Há uma questão cultural aí?
Essa é uma característica colombiana, provavelmente latino-americana, de buscar resultados a qualquer preço. Países desenvolvidos repetem o mesmo horror. É melhor não ganhar se ganhar implica utilizar métodos indevidos que geram ressentimento, ódio e cópia desses métodos. O que se passa na Colômbia é uma desvalorização da vida. É difícil viver numa sociedade que manda matar literalmente, materialmente, fisicamente, um líder político ou um líder de oposição. É fundamental que as coisas se mantenham dentro de uma institucionalidade. Muitas pessoas acham que deveria haver uma repressão mais forte à corrupção. Mas ninguém pode ser ingênuo a ponto de achar que se elimina a corrupção eliminando fisicamente os corruptos. Na Colômbia, essa tentação de resolver os conflitos eliminando o outro tem sido adotada por distintos grupos. E nosso esforço é para impedir que a força pública, a polícia, caia nessa lógica de que o importante é eliminar o problema, a qualquer custo.

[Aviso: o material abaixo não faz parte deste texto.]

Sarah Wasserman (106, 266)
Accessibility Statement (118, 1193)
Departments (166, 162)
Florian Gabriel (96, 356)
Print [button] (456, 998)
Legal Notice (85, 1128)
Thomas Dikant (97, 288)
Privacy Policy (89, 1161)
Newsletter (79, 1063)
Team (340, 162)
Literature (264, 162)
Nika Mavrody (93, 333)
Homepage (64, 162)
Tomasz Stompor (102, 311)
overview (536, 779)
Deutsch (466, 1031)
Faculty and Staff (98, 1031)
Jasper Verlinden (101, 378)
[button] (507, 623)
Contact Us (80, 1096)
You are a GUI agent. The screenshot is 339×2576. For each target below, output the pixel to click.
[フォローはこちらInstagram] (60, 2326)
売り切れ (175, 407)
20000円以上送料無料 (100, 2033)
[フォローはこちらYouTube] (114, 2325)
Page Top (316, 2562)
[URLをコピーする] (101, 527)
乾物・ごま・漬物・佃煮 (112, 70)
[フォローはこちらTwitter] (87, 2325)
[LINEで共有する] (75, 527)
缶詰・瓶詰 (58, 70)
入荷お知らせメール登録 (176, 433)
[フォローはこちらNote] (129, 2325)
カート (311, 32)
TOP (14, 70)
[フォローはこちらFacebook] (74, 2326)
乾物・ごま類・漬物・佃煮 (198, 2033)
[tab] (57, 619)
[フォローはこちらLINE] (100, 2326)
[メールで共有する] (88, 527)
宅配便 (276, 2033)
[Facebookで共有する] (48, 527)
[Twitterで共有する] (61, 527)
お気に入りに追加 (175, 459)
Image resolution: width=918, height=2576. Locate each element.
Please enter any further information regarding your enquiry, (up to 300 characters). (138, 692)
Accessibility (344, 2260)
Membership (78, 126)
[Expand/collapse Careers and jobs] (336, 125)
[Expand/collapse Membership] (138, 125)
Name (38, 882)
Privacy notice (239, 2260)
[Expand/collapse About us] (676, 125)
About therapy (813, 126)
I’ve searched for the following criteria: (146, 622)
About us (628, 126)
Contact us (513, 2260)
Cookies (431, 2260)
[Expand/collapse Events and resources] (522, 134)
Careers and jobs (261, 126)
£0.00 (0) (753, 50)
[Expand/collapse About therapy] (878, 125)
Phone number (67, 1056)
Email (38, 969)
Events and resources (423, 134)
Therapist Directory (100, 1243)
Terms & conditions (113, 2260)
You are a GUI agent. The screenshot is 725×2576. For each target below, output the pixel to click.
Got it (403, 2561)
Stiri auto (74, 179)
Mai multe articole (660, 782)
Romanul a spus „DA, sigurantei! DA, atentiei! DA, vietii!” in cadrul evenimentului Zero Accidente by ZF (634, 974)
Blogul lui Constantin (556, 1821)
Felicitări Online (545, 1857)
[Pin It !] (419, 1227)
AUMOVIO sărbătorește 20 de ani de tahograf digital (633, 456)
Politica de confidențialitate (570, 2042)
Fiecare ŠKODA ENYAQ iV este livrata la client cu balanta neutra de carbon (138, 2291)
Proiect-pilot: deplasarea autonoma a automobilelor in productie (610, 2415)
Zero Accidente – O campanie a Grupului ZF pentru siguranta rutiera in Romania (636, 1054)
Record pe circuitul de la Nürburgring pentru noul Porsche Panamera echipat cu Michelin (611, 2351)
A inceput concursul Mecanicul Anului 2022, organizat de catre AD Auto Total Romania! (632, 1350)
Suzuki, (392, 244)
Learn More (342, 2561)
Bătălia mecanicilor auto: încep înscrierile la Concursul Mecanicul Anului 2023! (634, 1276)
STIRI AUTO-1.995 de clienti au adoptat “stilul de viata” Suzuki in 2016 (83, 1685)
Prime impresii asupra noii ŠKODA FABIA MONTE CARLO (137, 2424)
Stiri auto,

Que lições o Brasil pode tirar da experiência colombiana?
Na Colômbia, vimos que a dinâmica do narcotráfico transbordou em uma atividade de grupos criminosos interessados em fazer dinheiro. Em todo o mundo existe crime organizado, cujo objetivo é como o de uma empresa privada: ganhar dinheiro. Mas, enquanto nos países desenvolvidos uma morte ; qualquer morte ; é vista como torpeza, por aqui matar é método. Dos dois lados. É uma desvalorização da vida humana a níveis impensáveis. Portanto, a lição que se pode tirar da experiência colombiana é que o narcotráfico por aqui está combinado com altíssima violência, especialmente entre jovens. Um jovem que deseja ser narcotraficante aos 20 anos, não passa dos 30, 35. Ele estará, literalmente, trocando vida por dinheiro. Não é próprio do brasileiro, por exemplo, matar facilmente outro ser humano que atravessa seu caminho. Mas, se o narcotráfico continuar crescendo com sua luta pré-moderna por mercado, o país vai ter um futuro terrível, com perdas de muitas vidas.
Como o senhor vê as propostas de legalização das drogas?
Qualquer posição pró-legalização pode gerar a impressão inicial de cinismo. É preciso admitir essa como uma discussão mundial legítima. Minha posição pessoal é de que uma política pública só pode ser mexida se for para melhor. A política pública para combater as drogas está longe de ser perfeita, mas não podemos dar um salto no vazio. A humanidade não pode fazer um experimento. Muitos acreditam que os efeitos da legalização poderiam ser devastadores. Mas um critério fundamental para qualquer política antidrogas deveria ser a redução drástica e rápida da violência, especialmente dos homicídios. Não podemos continuar morrendo dessa maneira.